Latest Publications

Sorting algorithms: Heap sort

It’s been a while since I did the last post (merge sort) in my sorting algorithms in PHP series (new readers start with Sorting algorithms: bubblesort) so I thought it about time that I add the next part. This time I’m going for heap sort. This algorithm has some similarities with merge sort, mainly the recursive nature, the divide and conquer idea: heap sort treats an array like a tree of elements instead of just one big pool of elements. Other than that, like some of the other sort algorithms presented it can be sorted in place, leading to less memory use – however it is not a stable sort, as the elements can quite easily change order.

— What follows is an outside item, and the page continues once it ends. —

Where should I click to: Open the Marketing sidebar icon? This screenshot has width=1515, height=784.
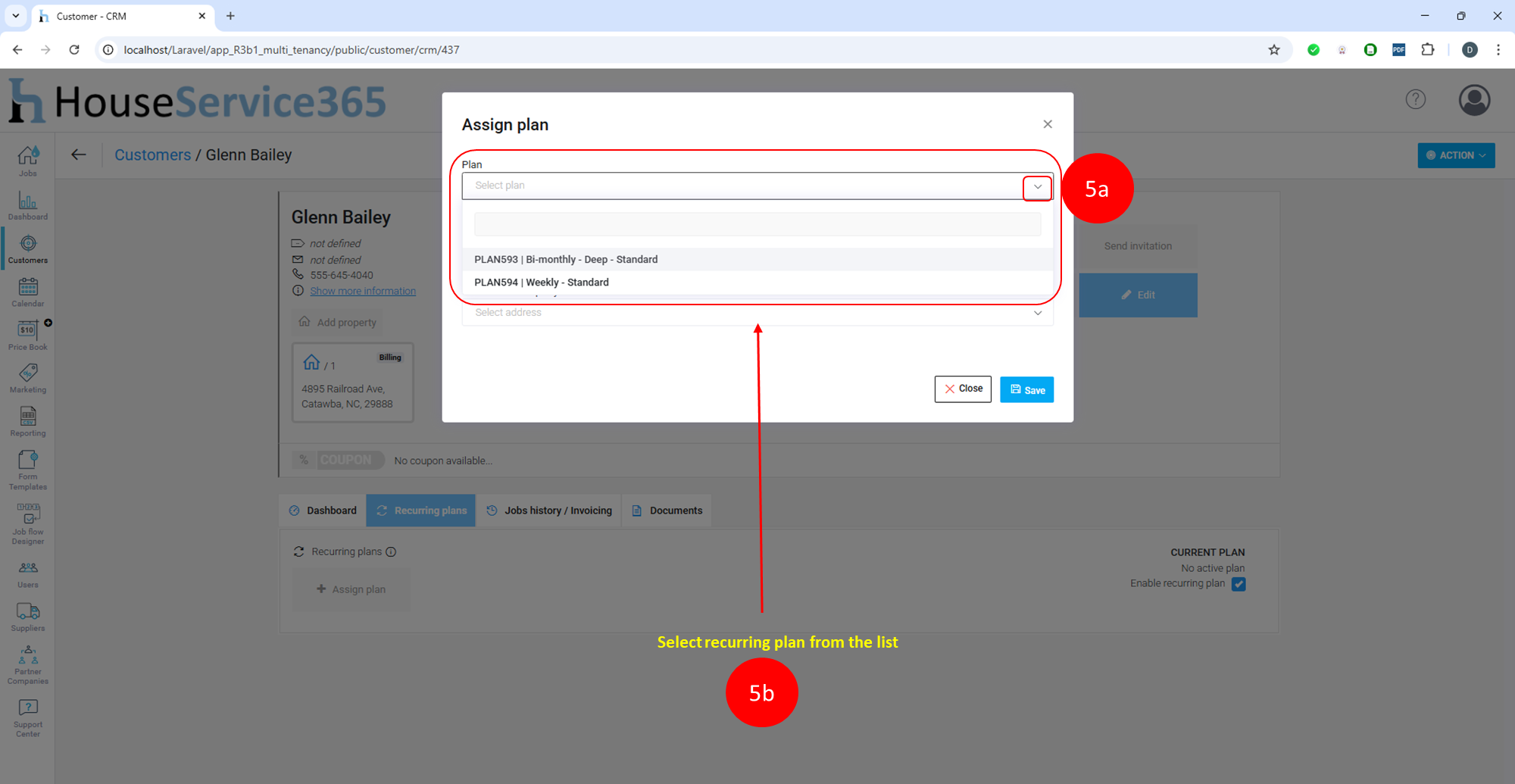(x=28, y=378)
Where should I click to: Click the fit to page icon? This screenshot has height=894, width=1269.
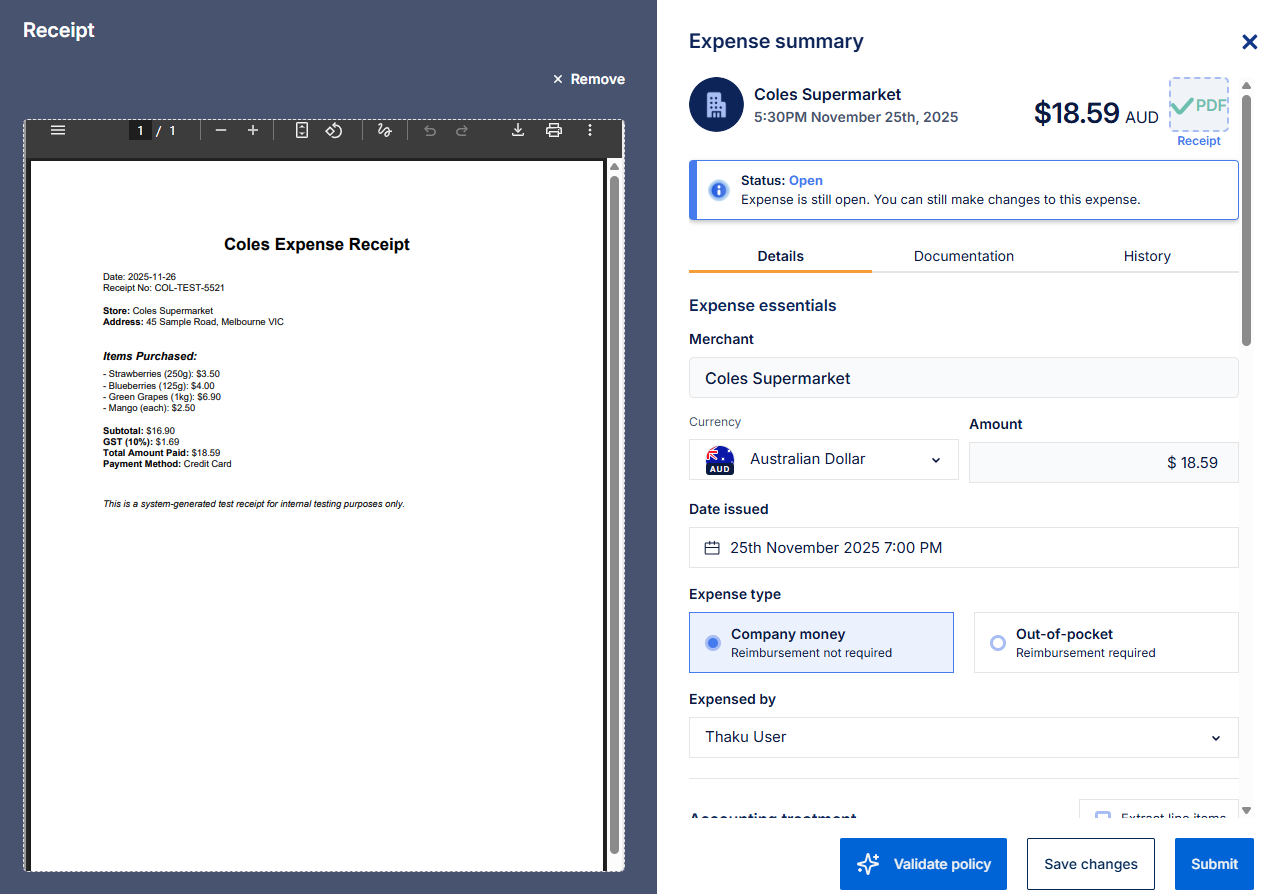pyautogui.click(x=302, y=130)
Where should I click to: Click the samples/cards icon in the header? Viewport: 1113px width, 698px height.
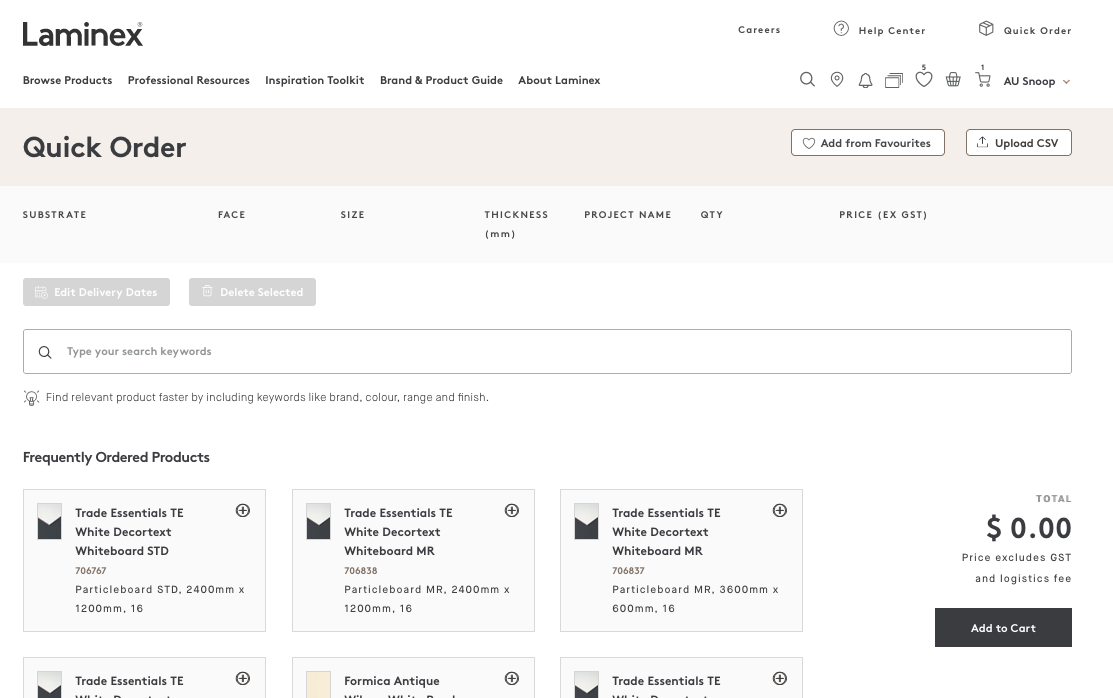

In details, heap sort works by imposing a hierarchical tree structure on the set of elements and that the structure satisfies the heap requirement: that any given node be of equal to or less value than it’s parent. This is actually only a requirement for one type of heaps, the max-heaps – the other type, min-heaps, work in the opposite way, namely by having a parent node be always equal to or less than a child node. The reason this is significant is that you will always know which element is the largest: it’s the root node (in a max-heap, still). Hence, if we have a heap in proper order, we can then take the root node out of the heap and put it at the end of the array to sort. After bringing the heap in order again, we can repeat this, popping off the next largest element and putting it at the second to last position in the array.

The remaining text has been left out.